Look through the data below for the line with "Jabra Evolve & Evolve2 FAQ (371, 2438)", and transcribe it exactly together with each line after it up to and including the line with "USB-C Heasets (345, 2415)". Give nothing else.

[Items listed in a dataset]
◇ ◇ ◇

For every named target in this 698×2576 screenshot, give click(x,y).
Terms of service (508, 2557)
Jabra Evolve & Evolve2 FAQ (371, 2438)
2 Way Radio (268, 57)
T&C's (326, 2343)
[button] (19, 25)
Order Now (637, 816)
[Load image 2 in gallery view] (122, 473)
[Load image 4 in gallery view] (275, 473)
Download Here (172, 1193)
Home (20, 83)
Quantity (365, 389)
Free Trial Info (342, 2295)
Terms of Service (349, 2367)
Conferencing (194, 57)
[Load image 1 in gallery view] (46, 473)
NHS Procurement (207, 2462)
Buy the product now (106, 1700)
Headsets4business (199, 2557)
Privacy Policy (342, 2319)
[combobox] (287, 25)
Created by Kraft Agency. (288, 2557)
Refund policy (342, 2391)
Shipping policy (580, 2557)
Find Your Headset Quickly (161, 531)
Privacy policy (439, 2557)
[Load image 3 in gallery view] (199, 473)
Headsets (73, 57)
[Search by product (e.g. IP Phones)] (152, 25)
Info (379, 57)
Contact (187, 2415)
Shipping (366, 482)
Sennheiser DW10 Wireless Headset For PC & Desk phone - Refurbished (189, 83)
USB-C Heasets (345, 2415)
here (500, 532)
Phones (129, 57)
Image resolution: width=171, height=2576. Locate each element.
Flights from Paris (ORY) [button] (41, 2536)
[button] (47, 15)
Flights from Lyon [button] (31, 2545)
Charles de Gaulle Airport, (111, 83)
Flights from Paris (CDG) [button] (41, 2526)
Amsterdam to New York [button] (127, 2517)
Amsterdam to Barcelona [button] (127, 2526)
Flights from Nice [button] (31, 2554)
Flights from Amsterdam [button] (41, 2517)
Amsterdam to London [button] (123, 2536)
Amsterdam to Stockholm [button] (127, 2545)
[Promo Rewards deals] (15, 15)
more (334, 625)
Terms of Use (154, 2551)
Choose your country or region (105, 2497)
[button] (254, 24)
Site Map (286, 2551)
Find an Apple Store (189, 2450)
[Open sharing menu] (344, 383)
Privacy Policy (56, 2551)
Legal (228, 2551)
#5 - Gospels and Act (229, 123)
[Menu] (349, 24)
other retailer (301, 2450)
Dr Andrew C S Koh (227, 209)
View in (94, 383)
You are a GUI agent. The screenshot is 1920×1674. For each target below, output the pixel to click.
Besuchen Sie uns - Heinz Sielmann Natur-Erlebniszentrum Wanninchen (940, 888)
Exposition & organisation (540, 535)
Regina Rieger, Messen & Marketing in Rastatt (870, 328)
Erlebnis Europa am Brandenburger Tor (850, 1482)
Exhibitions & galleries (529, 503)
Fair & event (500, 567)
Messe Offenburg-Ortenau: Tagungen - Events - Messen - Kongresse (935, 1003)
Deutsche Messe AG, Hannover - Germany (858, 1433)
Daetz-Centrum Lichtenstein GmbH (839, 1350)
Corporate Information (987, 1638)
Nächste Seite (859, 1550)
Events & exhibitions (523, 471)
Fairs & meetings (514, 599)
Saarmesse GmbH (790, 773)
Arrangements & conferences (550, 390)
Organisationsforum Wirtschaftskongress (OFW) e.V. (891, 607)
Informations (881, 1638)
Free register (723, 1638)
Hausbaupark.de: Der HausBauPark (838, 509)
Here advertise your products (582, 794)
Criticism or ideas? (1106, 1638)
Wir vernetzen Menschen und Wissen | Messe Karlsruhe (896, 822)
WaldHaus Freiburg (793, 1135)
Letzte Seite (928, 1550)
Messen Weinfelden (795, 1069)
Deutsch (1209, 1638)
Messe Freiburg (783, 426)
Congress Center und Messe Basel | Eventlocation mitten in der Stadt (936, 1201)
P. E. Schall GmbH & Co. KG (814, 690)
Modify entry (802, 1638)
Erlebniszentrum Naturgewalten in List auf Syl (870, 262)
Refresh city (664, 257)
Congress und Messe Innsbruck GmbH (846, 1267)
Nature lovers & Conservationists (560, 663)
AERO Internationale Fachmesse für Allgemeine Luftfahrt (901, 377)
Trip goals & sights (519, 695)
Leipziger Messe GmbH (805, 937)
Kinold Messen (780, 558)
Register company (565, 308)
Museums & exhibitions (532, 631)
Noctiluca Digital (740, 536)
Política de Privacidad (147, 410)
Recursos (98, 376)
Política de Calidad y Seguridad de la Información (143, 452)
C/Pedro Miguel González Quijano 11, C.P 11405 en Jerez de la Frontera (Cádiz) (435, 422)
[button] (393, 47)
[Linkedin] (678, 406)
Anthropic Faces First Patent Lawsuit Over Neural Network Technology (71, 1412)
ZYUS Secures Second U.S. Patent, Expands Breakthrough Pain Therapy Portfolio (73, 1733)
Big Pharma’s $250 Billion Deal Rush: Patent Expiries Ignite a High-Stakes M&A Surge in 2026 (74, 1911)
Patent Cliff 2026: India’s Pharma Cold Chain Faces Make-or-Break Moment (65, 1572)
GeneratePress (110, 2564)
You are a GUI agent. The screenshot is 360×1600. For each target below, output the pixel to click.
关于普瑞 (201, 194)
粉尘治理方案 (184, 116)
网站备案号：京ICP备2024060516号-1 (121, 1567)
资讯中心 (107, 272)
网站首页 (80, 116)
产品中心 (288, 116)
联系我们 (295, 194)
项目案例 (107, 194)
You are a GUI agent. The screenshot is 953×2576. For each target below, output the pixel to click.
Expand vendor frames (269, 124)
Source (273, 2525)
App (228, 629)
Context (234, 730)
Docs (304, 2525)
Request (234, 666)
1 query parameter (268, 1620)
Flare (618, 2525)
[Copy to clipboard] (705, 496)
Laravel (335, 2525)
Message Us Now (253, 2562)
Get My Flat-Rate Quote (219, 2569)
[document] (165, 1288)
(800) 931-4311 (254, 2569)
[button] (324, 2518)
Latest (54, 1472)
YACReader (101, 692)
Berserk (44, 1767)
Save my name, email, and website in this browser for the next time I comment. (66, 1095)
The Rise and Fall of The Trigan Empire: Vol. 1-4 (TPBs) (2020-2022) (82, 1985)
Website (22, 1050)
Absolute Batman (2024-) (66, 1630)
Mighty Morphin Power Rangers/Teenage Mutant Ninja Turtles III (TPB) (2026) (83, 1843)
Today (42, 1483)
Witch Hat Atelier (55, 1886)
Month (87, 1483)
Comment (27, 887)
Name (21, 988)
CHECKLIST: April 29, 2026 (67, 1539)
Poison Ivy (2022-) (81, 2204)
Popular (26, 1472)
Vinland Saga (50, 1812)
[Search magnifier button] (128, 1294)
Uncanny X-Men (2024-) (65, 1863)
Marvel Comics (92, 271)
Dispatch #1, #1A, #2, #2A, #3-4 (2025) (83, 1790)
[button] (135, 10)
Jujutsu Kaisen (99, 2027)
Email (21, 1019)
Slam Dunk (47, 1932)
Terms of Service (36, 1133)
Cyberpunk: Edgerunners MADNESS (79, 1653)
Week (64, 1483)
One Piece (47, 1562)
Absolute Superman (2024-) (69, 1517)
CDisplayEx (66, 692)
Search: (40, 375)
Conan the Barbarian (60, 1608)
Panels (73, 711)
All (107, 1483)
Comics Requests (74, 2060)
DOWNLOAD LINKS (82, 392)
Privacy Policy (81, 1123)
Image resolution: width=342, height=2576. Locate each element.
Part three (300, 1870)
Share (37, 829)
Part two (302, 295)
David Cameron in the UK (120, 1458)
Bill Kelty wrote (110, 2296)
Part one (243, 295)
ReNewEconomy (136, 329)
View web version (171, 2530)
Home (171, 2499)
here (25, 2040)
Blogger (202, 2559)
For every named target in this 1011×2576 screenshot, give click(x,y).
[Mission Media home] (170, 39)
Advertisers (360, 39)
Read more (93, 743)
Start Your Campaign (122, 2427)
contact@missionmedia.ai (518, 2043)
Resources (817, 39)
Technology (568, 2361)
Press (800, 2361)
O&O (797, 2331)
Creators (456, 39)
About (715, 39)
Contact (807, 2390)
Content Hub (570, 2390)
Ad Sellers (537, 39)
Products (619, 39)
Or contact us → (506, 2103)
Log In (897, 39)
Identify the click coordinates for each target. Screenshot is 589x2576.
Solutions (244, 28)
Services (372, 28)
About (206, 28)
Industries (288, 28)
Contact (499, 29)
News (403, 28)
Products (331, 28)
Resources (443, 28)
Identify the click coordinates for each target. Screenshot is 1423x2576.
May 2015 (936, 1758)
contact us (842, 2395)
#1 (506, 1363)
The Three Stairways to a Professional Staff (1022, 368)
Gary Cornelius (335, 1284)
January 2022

◇ ◇ ◇

§ **Solution to this exercise**
Jabra Evolve & Evolve2 FAQ (371, 2438)
2 Way Radio (268, 57)
T&C's (326, 2343)
[button] (19, 25)
Order Now (637, 816)
[Load image 2 in gallery view] (122, 473)
[Load image 4 in gallery view] (275, 473)
Download Here (172, 1193)
Home (20, 83)
Quantity (365, 389)
Free Trial Info (342, 2295)
Terms of Service (349, 2367)
Conferencing (194, 57)
[Load image 1 in gallery view] (46, 473)
NHS Procurement (207, 2462)
Buy the product now (106, 1700)
Headsets4business (199, 2557)
Privacy Policy (342, 2319)
[combobox] (287, 25)
Created by Kraft Agency. (288, 2557)
Refund policy (342, 2391)
Shipping policy (580, 2557)
Find Your Headset Quickly (161, 531)
Privacy policy (439, 2557)
[Load image 3 in gallery view] (199, 473)
Headsets (73, 57)
[Search by product (e.g. IP Phones)] (152, 25)
Info (379, 57)
Contact (187, 2415)
Shipping (366, 482)
Sennheiser DW10 Wireless Headset For PC & Desk phone - Refurbished (189, 83)
USB-C Heasets (345, 2415)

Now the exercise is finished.